Thank you. There will be about 3 of us traveling together, just trying to figure out the best and cheapest way to get there... 8 hours on the train? I thought it was overnight, but I could be wrong.


----------



## MaidenScotland (Jun 6, 2009)

ArabianNights said:


> Thank you. There will be about 3 of us traveling together, just trying to figure out the best and cheapest way to get there... 8 hours on the train? I thought it was overnight, but I could be wrong.
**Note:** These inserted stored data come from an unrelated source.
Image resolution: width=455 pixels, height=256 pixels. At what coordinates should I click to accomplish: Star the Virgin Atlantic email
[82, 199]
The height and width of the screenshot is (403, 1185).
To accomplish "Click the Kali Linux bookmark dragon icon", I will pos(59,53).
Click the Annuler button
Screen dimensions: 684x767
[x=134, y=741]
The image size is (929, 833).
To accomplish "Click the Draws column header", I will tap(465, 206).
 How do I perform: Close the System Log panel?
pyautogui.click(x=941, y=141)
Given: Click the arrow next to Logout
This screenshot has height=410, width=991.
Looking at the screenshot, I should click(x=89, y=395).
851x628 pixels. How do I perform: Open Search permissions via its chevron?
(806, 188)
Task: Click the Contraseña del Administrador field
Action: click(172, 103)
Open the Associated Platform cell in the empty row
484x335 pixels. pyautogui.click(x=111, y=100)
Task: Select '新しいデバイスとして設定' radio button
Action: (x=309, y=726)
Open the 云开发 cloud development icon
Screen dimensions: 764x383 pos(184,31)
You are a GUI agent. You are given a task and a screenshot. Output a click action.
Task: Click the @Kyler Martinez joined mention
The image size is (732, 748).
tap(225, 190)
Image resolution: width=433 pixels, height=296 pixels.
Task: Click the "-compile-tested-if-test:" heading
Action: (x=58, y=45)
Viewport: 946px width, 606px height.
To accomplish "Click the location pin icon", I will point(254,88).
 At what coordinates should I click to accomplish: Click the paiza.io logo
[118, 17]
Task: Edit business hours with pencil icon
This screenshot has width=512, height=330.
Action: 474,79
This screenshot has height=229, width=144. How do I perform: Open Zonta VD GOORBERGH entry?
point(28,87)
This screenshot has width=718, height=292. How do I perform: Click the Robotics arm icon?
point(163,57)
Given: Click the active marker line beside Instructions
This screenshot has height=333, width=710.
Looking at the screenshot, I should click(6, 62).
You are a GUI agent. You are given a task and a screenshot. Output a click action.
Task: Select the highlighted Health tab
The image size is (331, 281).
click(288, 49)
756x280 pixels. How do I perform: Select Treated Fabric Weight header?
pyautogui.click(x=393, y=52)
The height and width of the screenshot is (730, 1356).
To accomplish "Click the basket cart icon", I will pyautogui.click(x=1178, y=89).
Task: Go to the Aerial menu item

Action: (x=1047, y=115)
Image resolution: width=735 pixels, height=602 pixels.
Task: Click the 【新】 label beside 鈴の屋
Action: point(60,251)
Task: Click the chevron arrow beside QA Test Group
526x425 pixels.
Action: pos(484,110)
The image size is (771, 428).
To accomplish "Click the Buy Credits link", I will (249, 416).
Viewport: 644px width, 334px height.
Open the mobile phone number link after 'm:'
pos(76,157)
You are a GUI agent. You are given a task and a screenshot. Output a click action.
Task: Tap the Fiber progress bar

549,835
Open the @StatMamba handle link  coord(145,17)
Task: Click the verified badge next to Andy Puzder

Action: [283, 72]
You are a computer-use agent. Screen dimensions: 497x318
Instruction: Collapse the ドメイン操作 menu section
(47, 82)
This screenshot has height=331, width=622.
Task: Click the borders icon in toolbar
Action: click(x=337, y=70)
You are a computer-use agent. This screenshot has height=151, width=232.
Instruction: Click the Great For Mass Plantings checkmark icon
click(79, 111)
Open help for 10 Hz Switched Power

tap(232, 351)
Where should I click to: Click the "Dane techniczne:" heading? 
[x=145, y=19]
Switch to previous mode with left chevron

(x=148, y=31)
Yes it is overnight but it still takes about 8 hours I think... I think. plus you have to travel to Cairo.
You get into Luxor around 5 am. Travelling first class is the best but first class UK style is not first class here. You are not going to see anything of the surrounding countryside as it is dark when you leave and dark when you arrive. Flying will be your cheapest option.. as I said its about 120 us dollar return on the train from Cairo-Luxor that was the price two years ago and it may have gone up. 
I am sure that I read somewhere that Nile cruises where going to or have started leaving from Cairo? Nile Cruises are relatively cheap.


----------



## MaidenScotland (Jun 6, 2009)

Here's a report from someone who successfully booked their Cairo to Luxor daytime tickets online (Sept 2011): "We bought our train tickets online at the Egyptian National Railways website having followed your instructions and signed up. It took 2 or 3 days until I could log in successfully, but I managed to book tickets online from Cairo to Luxor and from Aswan back to Cairo. We caught train 980 from Cairo to Luxor in first class leaving at 8am (platform 8) with self-print online tickets costing 187.20 Egyptian pounds between us [about £24, just £12 per ticket] and later took train 983 from Aswan to Cairo again in first class, leaving at 7am, costing 226.72 Egyptian pounds between us [about £29 or £14.50 each]. We had no trouble with our print-at-home tickets on the train, as soon as the conductors saw them they spoke in English. Quite simple really. We saw a few other non-Egyptians on the trains, all of whom had had to get around the system by getting people to buy tickets for them, or getting split journey tickets, costing around an extra 100 Egyptian Pounds."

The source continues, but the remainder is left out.